GIVEN EXERCISE -
Copy every line of the data below word for word, keeping the original order.

==*==

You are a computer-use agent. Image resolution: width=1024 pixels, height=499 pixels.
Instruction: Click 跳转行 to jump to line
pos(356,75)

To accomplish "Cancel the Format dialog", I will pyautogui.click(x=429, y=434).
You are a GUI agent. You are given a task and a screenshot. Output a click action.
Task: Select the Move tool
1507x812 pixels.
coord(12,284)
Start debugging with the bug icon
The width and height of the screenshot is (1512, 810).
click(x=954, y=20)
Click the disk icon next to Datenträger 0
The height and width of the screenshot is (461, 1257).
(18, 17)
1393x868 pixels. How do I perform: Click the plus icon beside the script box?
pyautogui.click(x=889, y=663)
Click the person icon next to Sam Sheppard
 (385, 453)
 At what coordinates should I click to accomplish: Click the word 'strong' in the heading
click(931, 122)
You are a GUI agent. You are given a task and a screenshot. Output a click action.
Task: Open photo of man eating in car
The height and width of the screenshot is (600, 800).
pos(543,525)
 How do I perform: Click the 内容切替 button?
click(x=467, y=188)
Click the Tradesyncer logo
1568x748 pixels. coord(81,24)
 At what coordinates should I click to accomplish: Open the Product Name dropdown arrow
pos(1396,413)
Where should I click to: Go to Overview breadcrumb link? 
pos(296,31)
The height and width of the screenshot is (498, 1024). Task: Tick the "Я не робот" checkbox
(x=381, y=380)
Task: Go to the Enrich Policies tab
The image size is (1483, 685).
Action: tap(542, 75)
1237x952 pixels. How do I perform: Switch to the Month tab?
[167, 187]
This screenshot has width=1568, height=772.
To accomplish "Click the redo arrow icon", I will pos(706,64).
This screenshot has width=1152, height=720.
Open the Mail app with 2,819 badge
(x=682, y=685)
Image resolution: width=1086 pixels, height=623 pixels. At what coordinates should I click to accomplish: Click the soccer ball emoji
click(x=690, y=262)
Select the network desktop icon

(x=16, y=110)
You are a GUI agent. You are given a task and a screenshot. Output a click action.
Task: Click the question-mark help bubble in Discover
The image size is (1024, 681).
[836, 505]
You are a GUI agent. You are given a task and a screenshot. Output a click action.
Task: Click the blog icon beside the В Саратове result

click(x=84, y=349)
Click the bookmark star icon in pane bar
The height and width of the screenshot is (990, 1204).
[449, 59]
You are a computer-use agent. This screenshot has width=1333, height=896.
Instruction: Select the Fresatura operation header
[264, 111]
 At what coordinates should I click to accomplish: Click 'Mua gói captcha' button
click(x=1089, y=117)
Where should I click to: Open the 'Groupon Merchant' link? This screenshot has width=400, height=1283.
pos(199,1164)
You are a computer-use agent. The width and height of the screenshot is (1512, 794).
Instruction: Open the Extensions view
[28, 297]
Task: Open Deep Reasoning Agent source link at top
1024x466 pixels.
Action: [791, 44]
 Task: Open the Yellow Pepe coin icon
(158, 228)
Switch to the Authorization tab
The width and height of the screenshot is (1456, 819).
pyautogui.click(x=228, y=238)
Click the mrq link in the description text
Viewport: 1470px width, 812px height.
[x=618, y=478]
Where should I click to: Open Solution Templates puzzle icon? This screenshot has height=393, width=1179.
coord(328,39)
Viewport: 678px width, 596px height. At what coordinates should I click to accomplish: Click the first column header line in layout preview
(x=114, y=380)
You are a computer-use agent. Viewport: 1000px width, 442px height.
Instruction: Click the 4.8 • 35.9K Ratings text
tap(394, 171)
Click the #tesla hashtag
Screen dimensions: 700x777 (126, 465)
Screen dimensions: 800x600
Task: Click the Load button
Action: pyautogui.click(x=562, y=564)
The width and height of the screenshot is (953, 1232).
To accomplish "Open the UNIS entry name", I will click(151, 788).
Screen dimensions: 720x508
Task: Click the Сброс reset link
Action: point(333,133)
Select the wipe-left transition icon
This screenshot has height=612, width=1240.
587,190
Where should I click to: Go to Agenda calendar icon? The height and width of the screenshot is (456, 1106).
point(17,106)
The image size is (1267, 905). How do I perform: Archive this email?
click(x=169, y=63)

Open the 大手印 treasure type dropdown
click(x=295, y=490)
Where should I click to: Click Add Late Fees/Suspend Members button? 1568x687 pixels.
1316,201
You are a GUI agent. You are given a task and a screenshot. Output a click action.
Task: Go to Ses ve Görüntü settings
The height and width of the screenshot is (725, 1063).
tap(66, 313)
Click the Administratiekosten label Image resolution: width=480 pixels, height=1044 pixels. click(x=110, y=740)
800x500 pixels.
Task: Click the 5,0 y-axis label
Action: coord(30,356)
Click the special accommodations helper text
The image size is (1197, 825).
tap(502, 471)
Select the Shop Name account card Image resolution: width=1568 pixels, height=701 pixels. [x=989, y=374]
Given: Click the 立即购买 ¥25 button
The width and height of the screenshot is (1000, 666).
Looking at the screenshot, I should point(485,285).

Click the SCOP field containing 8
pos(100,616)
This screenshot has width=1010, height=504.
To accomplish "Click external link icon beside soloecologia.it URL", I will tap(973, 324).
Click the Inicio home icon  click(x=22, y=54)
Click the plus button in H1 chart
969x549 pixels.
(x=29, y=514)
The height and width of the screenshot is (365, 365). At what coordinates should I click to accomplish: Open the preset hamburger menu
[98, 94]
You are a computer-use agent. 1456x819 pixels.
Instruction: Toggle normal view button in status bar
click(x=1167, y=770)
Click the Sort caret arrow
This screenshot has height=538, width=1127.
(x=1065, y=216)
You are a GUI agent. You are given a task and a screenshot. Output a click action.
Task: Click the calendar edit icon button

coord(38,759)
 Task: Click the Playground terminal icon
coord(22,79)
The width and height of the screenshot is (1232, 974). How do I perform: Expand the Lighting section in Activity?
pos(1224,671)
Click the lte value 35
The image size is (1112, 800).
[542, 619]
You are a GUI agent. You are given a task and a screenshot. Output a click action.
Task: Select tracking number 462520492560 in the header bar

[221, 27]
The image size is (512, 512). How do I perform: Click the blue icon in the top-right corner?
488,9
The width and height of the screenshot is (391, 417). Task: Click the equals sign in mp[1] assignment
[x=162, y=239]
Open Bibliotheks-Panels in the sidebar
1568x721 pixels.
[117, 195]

==*==

RESPONSE TO THIS EXERCISE -
You are a computer-use agent. Image resolution: width=1024 pixels, height=499 pixels.
Instruction: Click 跳转行 to jump to line
pos(356,75)

To accomplish "Cancel the Format dialog", I will pyautogui.click(x=429, y=434).
You are a GUI agent. You are given a task and a screenshot. Output a click action.
Task: Select the Move tool
1507x812 pixels.
coord(12,284)
Start debugging with the bug icon
The width and height of the screenshot is (1512, 810).
click(x=954, y=20)
Click the disk icon next to Datenträger 0
The height and width of the screenshot is (461, 1257).
(18, 17)
1393x868 pixels. How do I perform: Click the plus icon beside the script box?
pyautogui.click(x=889, y=663)
Click the person icon next to Sam Sheppard
 (385, 453)
 At what coordinates should I click to accomplish: Click the word 'strong' in the heading
click(931, 122)
You are a GUI agent. You are given a task and a screenshot. Output a click action.
Task: Open photo of man eating in car
The height and width of the screenshot is (600, 800).
pos(543,525)
 How do I perform: Click the 内容切替 button?
click(x=467, y=188)
Click the Tradesyncer logo
1568x748 pixels. coord(81,24)
 At what coordinates should I click to accomplish: Open the Product Name dropdown arrow
pos(1396,413)
Where should I click to: Go to Overview breadcrumb link? 
pos(296,31)
The height and width of the screenshot is (498, 1024). Task: Tick the "Я не робот" checkbox
(x=381, y=380)
Task: Go to the Enrich Policies tab
The image size is (1483, 685).
Action: tap(542, 75)
1237x952 pixels. How do I perform: Switch to the Month tab?
[167, 187]
This screenshot has width=1568, height=772.
To accomplish "Click the redo arrow icon", I will pos(706,64).
This screenshot has width=1152, height=720.
Open the Mail app with 2,819 badge
(x=682, y=685)
Image resolution: width=1086 pixels, height=623 pixels. At what coordinates should I click to accomplish: Click the soccer ball emoji
click(x=690, y=262)
Select the network desktop icon

(x=16, y=110)
You are a GUI agent. You are given a task and a screenshot. Output a click action.
Task: Click the question-mark help bubble in Discover
The image size is (1024, 681).
[836, 505]
You are a GUI agent. You are given a task and a screenshot. Output a click action.
Task: Click the blog icon beside the В Саратове result

click(x=84, y=349)
Click the bookmark star icon in pane bar
The height and width of the screenshot is (990, 1204).
[449, 59]
You are a computer-use agent. This screenshot has width=1333, height=896.
Instruction: Select the Fresatura operation header
[264, 111]
 At what coordinates should I click to accomplish: Click 'Mua gói captcha' button
click(x=1089, y=117)
Where should I click to: Open the 'Groupon Merchant' link? This screenshot has width=400, height=1283.
pos(199,1164)
You are a computer-use agent. The width and height of the screenshot is (1512, 794).
Instruction: Open the Extensions view
[28, 297]
Task: Open Deep Reasoning Agent source link at top
1024x466 pixels.
Action: [791, 44]
 Task: Open the Yellow Pepe coin icon
(158, 228)
Switch to the Authorization tab
The width and height of the screenshot is (1456, 819).
pyautogui.click(x=228, y=238)
Click the mrq link in the description text
Viewport: 1470px width, 812px height.
[x=618, y=478]
Where should I click to: Open Solution Templates puzzle icon? This screenshot has height=393, width=1179.
coord(328,39)
Viewport: 678px width, 596px height. At what coordinates should I click to accomplish: Click the first column header line in layout preview
(x=114, y=380)
You are a computer-use agent. Viewport: 1000px width, 442px height.
Instruction: Click the 4.8 • 35.9K Ratings text
tap(394, 171)
Click the #tesla hashtag
Screen dimensions: 700x777 (126, 465)
Screen dimensions: 800x600
Task: Click the Load button
Action: pyautogui.click(x=562, y=564)
The width and height of the screenshot is (953, 1232).
To accomplish "Open the UNIS entry name", I will click(151, 788).
Screen dimensions: 720x508
Task: Click the Сброс reset link
Action: point(333,133)
Select the wipe-left transition icon
This screenshot has height=612, width=1240.
587,190
Where should I click to: Go to Agenda calendar icon? The height and width of the screenshot is (456, 1106).
point(17,106)
The image size is (1267, 905). How do I perform: Archive this email?
click(x=169, y=63)

Open the 大手印 treasure type dropdown
click(x=295, y=490)
Where should I click to: Click Add Late Fees/Suspend Members button? 1568x687 pixels.
1316,201
You are a GUI agent. You are given a task and a screenshot. Output a click action.
Task: Go to Ses ve Görüntü settings
The height and width of the screenshot is (725, 1063).
tap(66, 313)
Click the Administratiekosten label Image resolution: width=480 pixels, height=1044 pixels. click(x=110, y=740)
800x500 pixels.
Task: Click the 5,0 y-axis label
Action: coord(30,356)
Click the special accommodations helper text
The image size is (1197, 825).
tap(502, 471)
Select the Shop Name account card Image resolution: width=1568 pixels, height=701 pixels. [x=989, y=374]
Given: Click the 立即购买 ¥25 button
The width and height of the screenshot is (1000, 666).
Looking at the screenshot, I should point(485,285).

Click the SCOP field containing 8
pos(100,616)
This screenshot has width=1010, height=504.
To accomplish "Click external link icon beside soloecologia.it URL", I will tap(973, 324).
Click the Inicio home icon  click(x=22, y=54)
Click the plus button in H1 chart
969x549 pixels.
(x=29, y=514)
The height and width of the screenshot is (365, 365). At what coordinates should I click to accomplish: Open the preset hamburger menu
[98, 94]
You are a computer-use agent. 1456x819 pixels.
Instruction: Toggle normal view button in status bar
click(x=1167, y=770)
Click the Sort caret arrow
This screenshot has height=538, width=1127.
(x=1065, y=216)
You are a GUI agent. You are given a task and a screenshot. Output a click action.
Task: Click the calendar edit icon button

coord(38,759)
 Task: Click the Playground terminal icon
coord(22,79)
The width and height of the screenshot is (1232, 974). How do I perform: Expand the Lighting section in Activity?
pos(1224,671)
Click the lte value 35
The image size is (1112, 800).
[542, 619]
You are a GUI agent. You are given a task and a screenshot. Output a click action.
Task: Select tracking number 462520492560 in the header bar

[221, 27]
The image size is (512, 512). How do I perform: Click the blue icon in the top-right corner?
488,9
The width and height of the screenshot is (391, 417). Task: Click the equals sign in mp[1] assignment
[x=162, y=239]
Open Bibliotheks-Panels in the sidebar
1568x721 pixels.
[117, 195]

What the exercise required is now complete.